Source information
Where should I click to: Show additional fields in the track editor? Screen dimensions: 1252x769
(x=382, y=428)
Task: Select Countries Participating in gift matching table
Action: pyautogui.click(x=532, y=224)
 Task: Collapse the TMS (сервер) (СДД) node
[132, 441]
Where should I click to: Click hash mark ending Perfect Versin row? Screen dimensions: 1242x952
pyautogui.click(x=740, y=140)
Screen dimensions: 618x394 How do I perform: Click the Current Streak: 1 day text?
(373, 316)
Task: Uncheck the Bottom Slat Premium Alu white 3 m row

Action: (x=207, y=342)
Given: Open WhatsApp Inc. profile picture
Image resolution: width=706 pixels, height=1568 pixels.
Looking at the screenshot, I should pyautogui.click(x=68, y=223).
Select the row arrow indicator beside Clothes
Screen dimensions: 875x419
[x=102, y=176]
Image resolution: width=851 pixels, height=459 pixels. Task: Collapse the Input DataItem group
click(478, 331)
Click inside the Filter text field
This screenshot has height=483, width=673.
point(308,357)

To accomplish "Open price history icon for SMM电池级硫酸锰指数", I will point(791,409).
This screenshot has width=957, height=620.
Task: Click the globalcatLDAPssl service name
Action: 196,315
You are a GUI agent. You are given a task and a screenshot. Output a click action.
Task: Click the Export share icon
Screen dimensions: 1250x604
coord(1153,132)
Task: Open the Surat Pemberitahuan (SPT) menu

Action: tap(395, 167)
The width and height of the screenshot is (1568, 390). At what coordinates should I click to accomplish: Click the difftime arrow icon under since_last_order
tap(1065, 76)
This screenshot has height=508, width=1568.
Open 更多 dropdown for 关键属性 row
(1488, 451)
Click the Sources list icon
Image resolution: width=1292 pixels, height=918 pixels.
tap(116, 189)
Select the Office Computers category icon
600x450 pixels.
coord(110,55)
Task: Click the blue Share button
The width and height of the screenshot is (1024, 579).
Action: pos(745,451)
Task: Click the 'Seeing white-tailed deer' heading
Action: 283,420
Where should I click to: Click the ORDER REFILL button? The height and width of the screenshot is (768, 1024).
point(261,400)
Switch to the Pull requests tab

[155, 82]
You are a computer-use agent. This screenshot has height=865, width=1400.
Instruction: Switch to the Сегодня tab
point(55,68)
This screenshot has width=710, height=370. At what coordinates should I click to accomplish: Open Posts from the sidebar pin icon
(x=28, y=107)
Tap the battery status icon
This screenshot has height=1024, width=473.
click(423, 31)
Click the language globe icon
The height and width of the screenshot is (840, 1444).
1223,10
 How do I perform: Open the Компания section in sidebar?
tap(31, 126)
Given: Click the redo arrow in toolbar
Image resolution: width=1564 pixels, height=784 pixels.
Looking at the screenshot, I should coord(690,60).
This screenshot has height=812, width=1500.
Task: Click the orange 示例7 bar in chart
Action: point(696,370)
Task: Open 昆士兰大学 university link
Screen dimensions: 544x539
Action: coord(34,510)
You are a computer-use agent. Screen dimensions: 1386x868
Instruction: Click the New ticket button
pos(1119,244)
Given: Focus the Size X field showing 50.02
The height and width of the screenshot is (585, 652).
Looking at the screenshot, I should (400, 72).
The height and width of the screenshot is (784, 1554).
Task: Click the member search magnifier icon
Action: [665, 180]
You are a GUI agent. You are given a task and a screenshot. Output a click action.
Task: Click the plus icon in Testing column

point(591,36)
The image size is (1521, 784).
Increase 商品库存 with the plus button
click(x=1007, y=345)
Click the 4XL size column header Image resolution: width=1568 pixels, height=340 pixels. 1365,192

Task item
Your task is to extract the lines running from the one with "Click the language globe icon" to the end of the material, inclusive, copying each exactly and adding nothing.

Reply to the exercise
Click the language globe icon
The height and width of the screenshot is (840, 1444).
1223,10
 How do I perform: Open the Компания section in sidebar?
tap(31, 126)
Given: Click the redo arrow in toolbar
Image resolution: width=1564 pixels, height=784 pixels.
Looking at the screenshot, I should coord(690,60).
This screenshot has height=812, width=1500.
Task: Click the orange 示例7 bar in chart
Action: point(696,370)
Task: Open 昆士兰大学 university link
Screen dimensions: 544x539
Action: coord(34,510)
You are a computer-use agent. Screen dimensions: 1386x868
Instruction: Click the New ticket button
pos(1119,244)
Given: Focus the Size X field showing 50.02
The height and width of the screenshot is (585, 652).
Looking at the screenshot, I should (400, 72).
The height and width of the screenshot is (784, 1554).
Task: Click the member search magnifier icon
Action: [665, 180]
You are a GUI agent. You are given a task and a screenshot. Output a click action.
Task: Click the plus icon in Testing column

point(591,36)
The image size is (1521, 784).
Increase 商品库存 with the plus button
click(x=1007, y=345)
Click the 4XL size column header Image resolution: width=1568 pixels, height=340 pixels. 1365,192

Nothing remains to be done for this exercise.